Stockholm (NordSIP) – On Tuesday, October 20th, the European Union launched its inaugural €17 billion dual-tranche social bond due in 2030 and 2040. The bond was issued under the Support to mitigate Unemployment Risk in an Emergency (SURE) programme, created to mobilise significant financial means to fight the negative economic and social consequences of the coronavirus outbreak on their territory.
“With this operation, the European Commission has made a first step towards entering the major league in global debt capital markets. It is the highest amount ever borrowed in the history of the EU. The strong investor interest and the favourable conditions under which the bond was placed are further proof of the new-found interest in EU bonds. The ‘social bond’ character of the issuance has helped to attract investors who wish to help EU Member States in supporting employment through these difficult times. The successful launch is a vote of confidence in the European Union as issuer and borrower” said Johannes Hahn (Pictured), European Commissioner for Budget and Administration.

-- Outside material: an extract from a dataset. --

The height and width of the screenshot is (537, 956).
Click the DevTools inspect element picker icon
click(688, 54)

The first tranche, with a 2030 maturity, was worth € pays a 0% coupon and was priced at a 102.4 premium to yield -0.238%. The re-offer spread was 3 basis points (bps) above mid-swaps, which is equivalent to +36.7bps over the conventional 0.00% Bund due on August 15th, 2030, and 9.2bps above the 0.00% OAT due November 25th, 2030. The 20-year bond pays a 0.1 coupon and was priced at a 99.4 discount to yield 0.131%. The re-offer spread was 14bps above mid-swaps, which is equivalent to 52.1bps over the 4.75% Bund due July 4th, 2040, and +3.2bps above the 0.25% OAT due 25-May-2040. The final new issue premiums have been estimated a 1bp and 2bps for the 10-year and 20-year tranches respectively, both values extremely limited given the amounts printed. The Joint Lead Managers were Barclays, BNP Paribas, Deutsche Bank, Nomura and UniCredit.
Demand was extremely strong with order books closing with bids in excess of €233 billion, which according to the European Commission is “the largest ever collected in the history of Sovereign, Supranational and Agencies debt capital markets and the size of €17bn, the highest issued amount in EUR from a Supranational institution ever.”

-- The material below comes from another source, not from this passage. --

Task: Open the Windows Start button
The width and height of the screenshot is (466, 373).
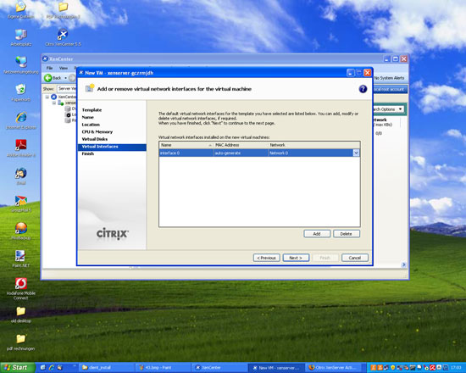Action: [17, 368]
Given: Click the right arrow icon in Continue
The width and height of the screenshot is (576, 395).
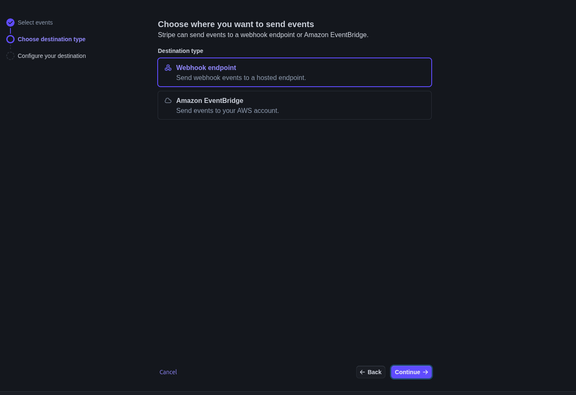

Geographically, demand for the 10-year social bond was relatively well distributed among investors domesticated in Germany (17%), France (12%), the UK (20%) and the Benelux (15%). The Nordics(8%), Southern Europe (7%)and other miscellaneous European countries (5%) were the next largest group, followed by Asian (9%), American (5%) and Middle Eastern & African (MEA) (3%) investors. Sectorally, fund managers were dominant, purchasing 41% of the bonds, followed by central banks (37%), bank treasuries (15%), insurance companies and pension funds (6%) and banks (1%).

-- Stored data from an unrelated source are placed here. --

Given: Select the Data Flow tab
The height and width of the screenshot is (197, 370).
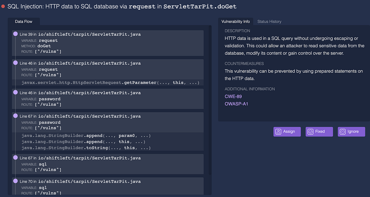Looking at the screenshot, I should point(24,22).
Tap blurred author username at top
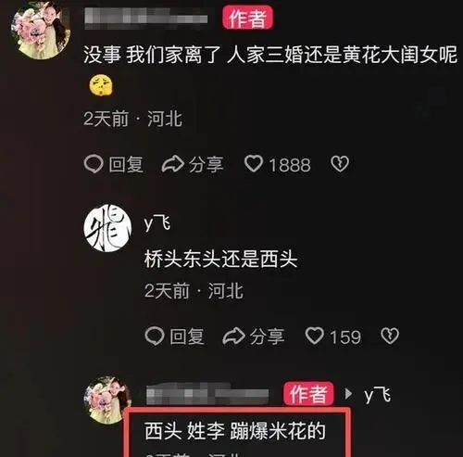The width and height of the screenshot is (463, 457). pos(145,18)
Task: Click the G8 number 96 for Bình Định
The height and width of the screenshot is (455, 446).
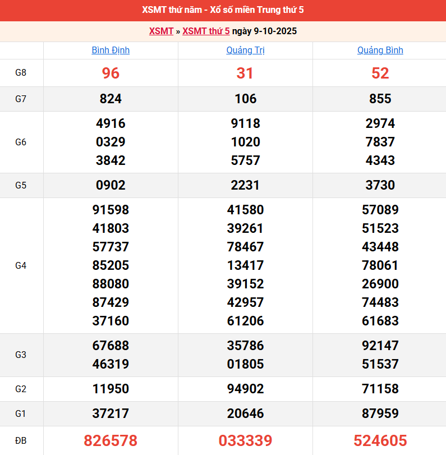Action: point(111,73)

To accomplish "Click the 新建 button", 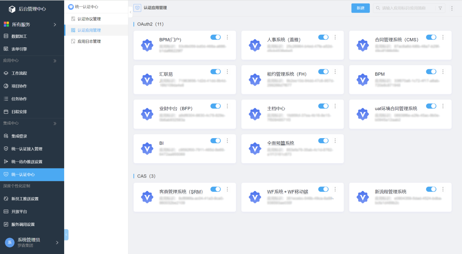I will coord(360,8).
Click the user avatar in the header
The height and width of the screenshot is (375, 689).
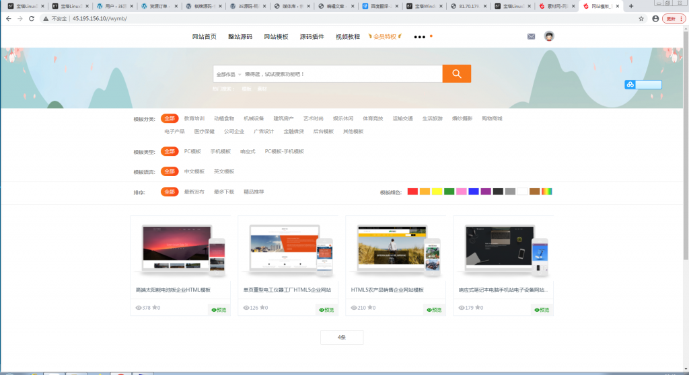[x=549, y=36]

Geographically, demand for the 20-year social bond was more concentrated within the EU’s dominant economies. Investors in Germany (24%), France (19%), the UK (16%) and the Benelux (18%) purchased the vast majority of the bonds. The Nordics(6%), Southern Europe (10%)and other miscellaneous European countries (5%) were the next largest group. Non-European investors were significantly less represented than in the shorter maturity. Asian (1%), American (1%) and Middle Eastern & African (MEA) (2%) investors only purchased 4% of the securities. Sectorally, fund managers were dominant, purchasing 41% of the bonds, followed by central banks (37%), bank treasuries (15%), insurance companies and pension funds (6%) and banks (1%).
“This deal becomes the largest Social transaction ever printed and approximately 63% of the two tranches have been allocated to ESG investors. This deal also significantly contributed to increase the size of the Social bond market, seen at around €50bn pre EU transaction. 578 investors participated to the 10-year tranche and 514 investors in the 20-year tranche.”